Domain Normalization :
We can enable Cloud MDM to populate the domain field with a domain extracted from the website field. Cloud MDM uses the domain field during fuzzy matching.
For example, if a user enters http://www.acme.com/products or www. acme.com in the website field, Cloud MDM can populate the domain field with acme.com. normalized domain ensures domain field consistency and improves match results.
6. Fuzzy Matching and Segments:
Segment :
The segment field in the master bean record contains a matching segment. The matching segment is a string of characters that Cloud MDM uses to filter records before it performs fuzzy matching.
To improve fuzzy match performance, Cloud MDM performs an exact match on the matching segments to eliminate records that are unlikely to match. Cloud MDM then performs fuzzy matching on the remaining records. This can be basically creating Categories and Groups in Advanced Fuzzy Matching or “Blocking Indexes” Record Linkage. This will be created for all the Accounts once the Sync between Salesforce and MDM is done. It is also generated for external beans.
Fuzzy matching :
Fuzzy matching can match strings that are not exactly the same but have similar characteristics and similar patterns.
One example of a Fuzzy Matching algorithm is LevenShtein, the original Fuzzy algorithm Levenshtein Distance or Edit Distinceinvented in 1965
Levenshtein:
Counts the number of incorrect characters, insertions and deletions.
Returns:
(maxLen – mistakes) / maxLen
Levenshtein is a good algorithm for catching keyboarding errors
Matching is a two step process that determines a match score between two records. First, Cloud MDM performs an exact match on the matching segments to exclude records that are unlikely to have matches. Then, Cloud MDM performs a fuzzy match on the remaining records to calculate a match score between pairs of records. If the match score of the two records achieves the match score threshold, Cloud MDM considers the two records a match.
7. External Data Source:
We have external data in a system, such as SAP or Oracle EBS. We wish to load this data directly into beans, so we can take some of the information (SIC Code, No of Employees.) from the SAP record, and retain some information (e.g. Company Name) from the Salesforce record.
This setting allows us to configure the external Data source and defining the trust/priority score i.e. which value will win over the other during Consolidation and Enrichment process.
8. Consolidation and Enrichment.
Consolidation :
The consolidated view allows us to look at all beans associated with a master bean. In order to use this view, we must configure the fields that will display in the list of associated beans, as well as the account address information. This is done by configuring field sets.
Enrichment:
This setting allows us to over write the value from the Master bean to the Salesforce Org Account based on the trust/priority score provided during the configuration of the external Data source.
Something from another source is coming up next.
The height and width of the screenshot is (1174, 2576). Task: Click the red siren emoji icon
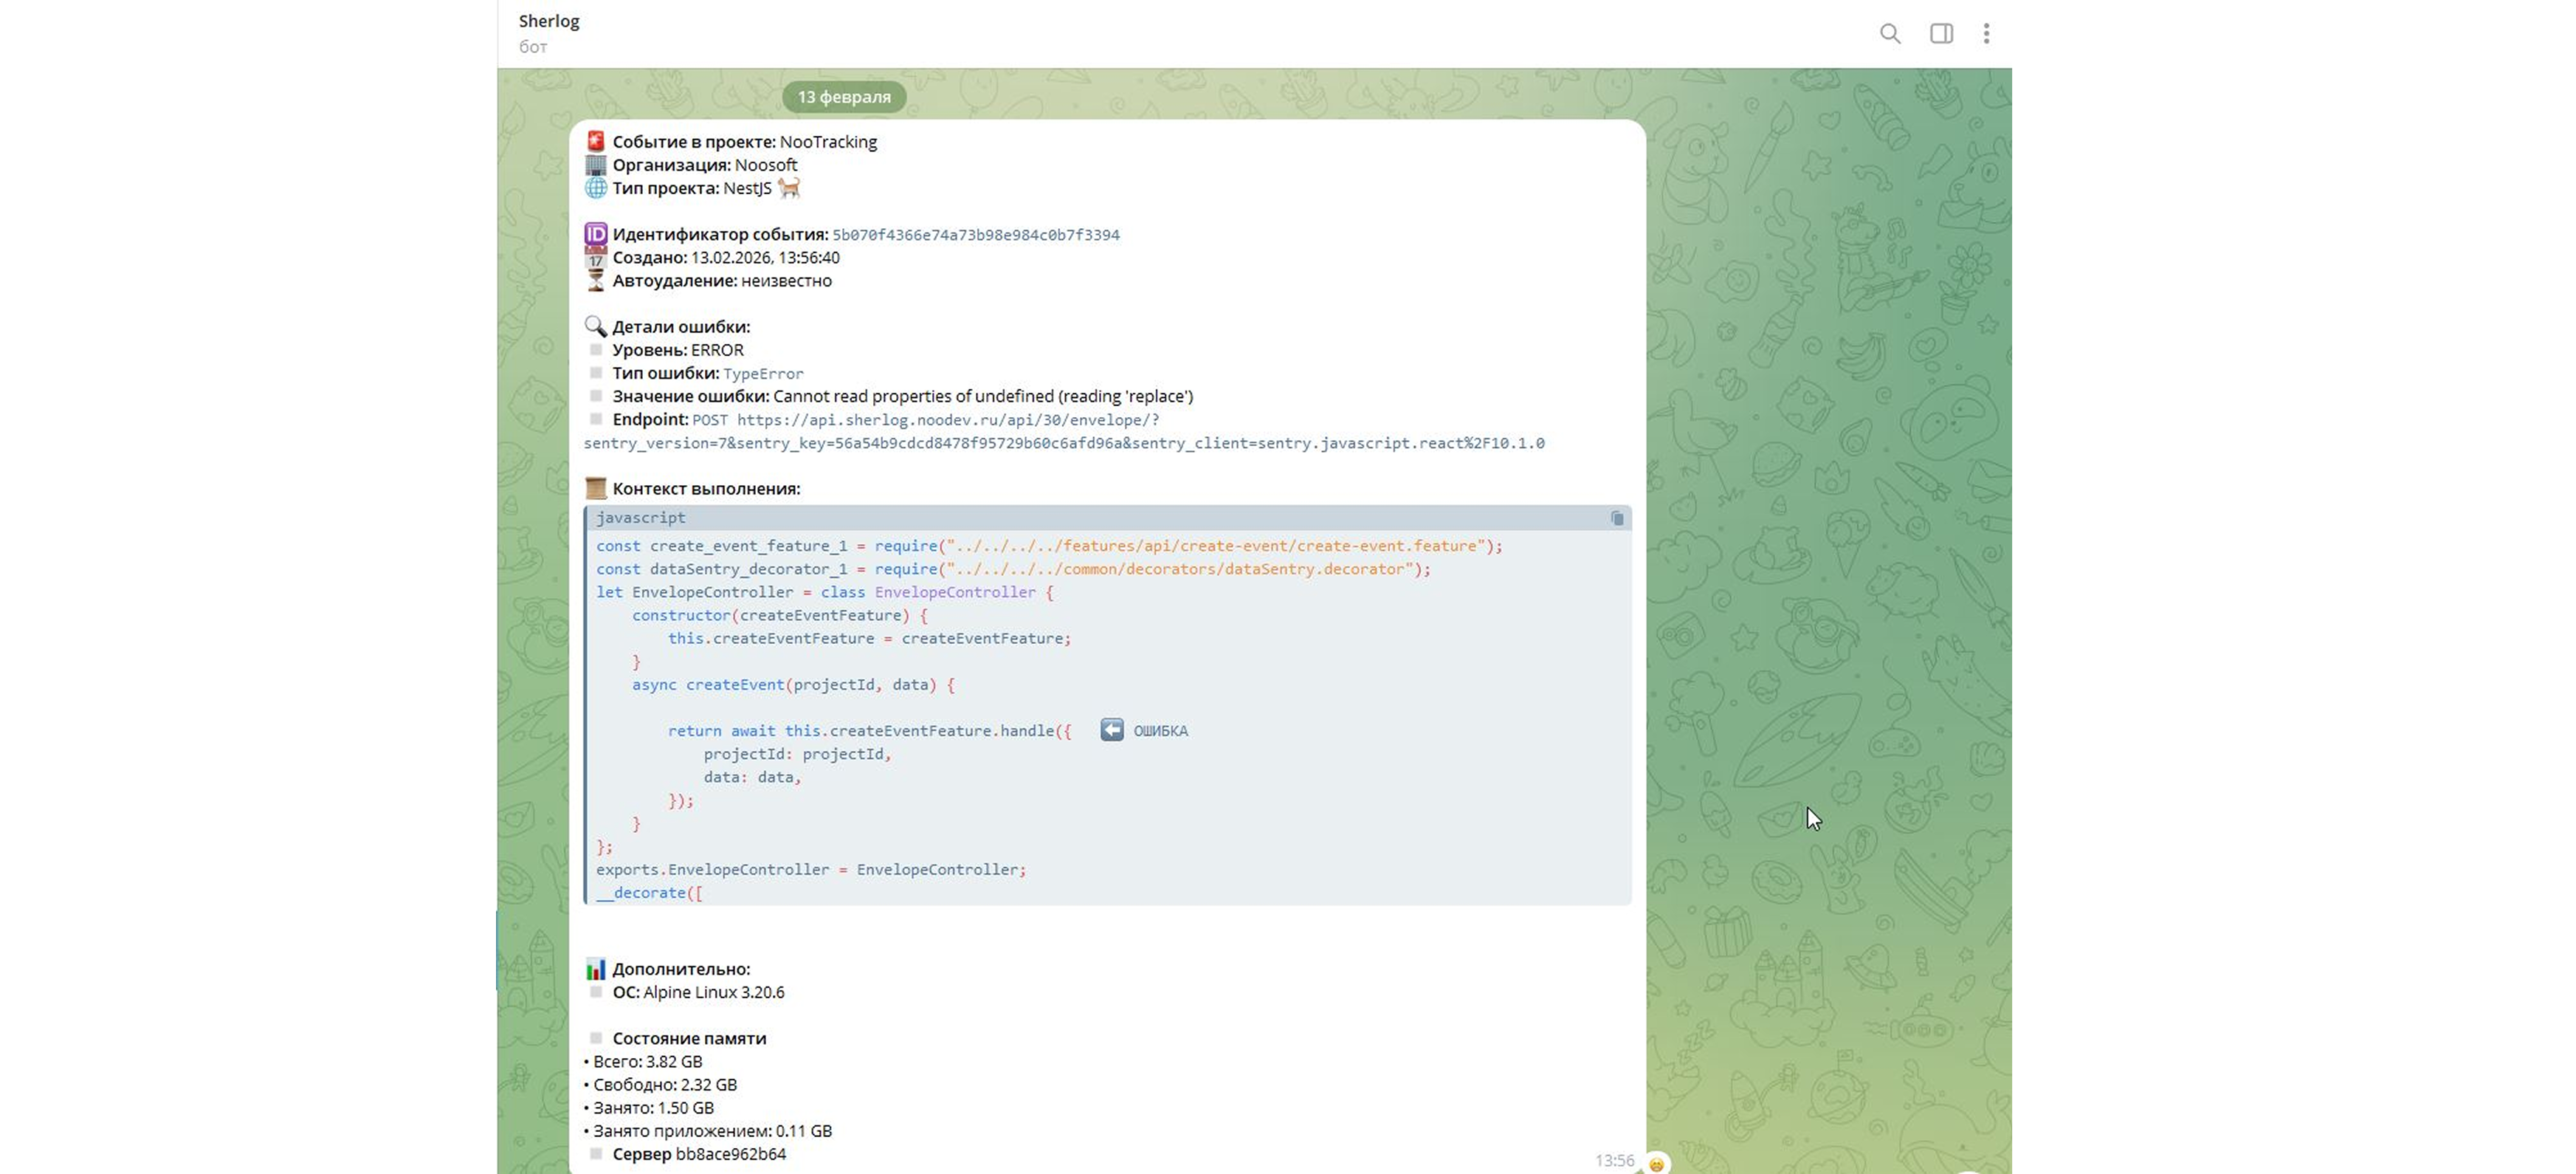pyautogui.click(x=595, y=142)
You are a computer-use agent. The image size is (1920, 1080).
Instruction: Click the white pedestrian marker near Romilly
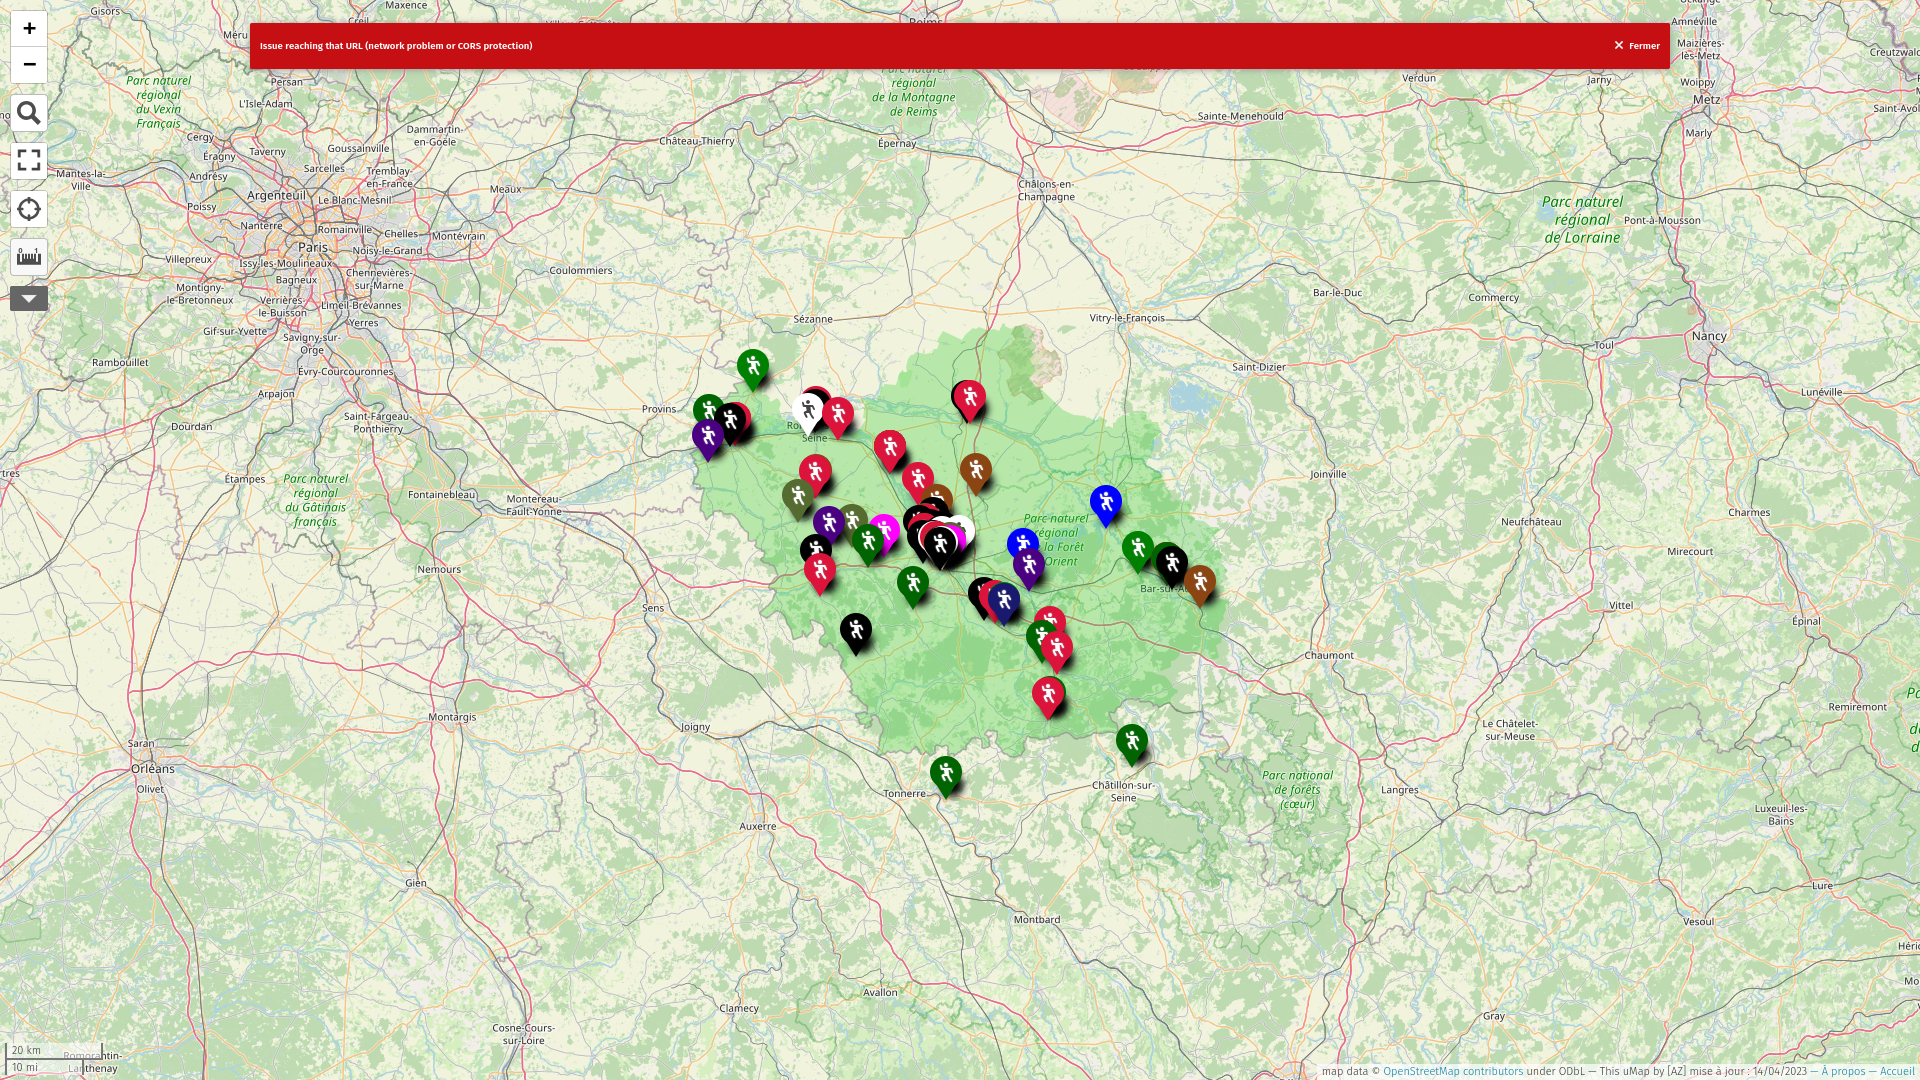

We can use the override account option in cloud MDM settings to prevent the automatic override of the Salesforce Org Account accordingly.
9. Limitations.
There are two primary limitations:
- Custom Fields are limited to 10 and only 6 can be used in syncing.
- High volume matching from External Source is completed in a “Pre Match” process, which is basically accessing the “Master Bean” externally and developing ETL Process with another tool.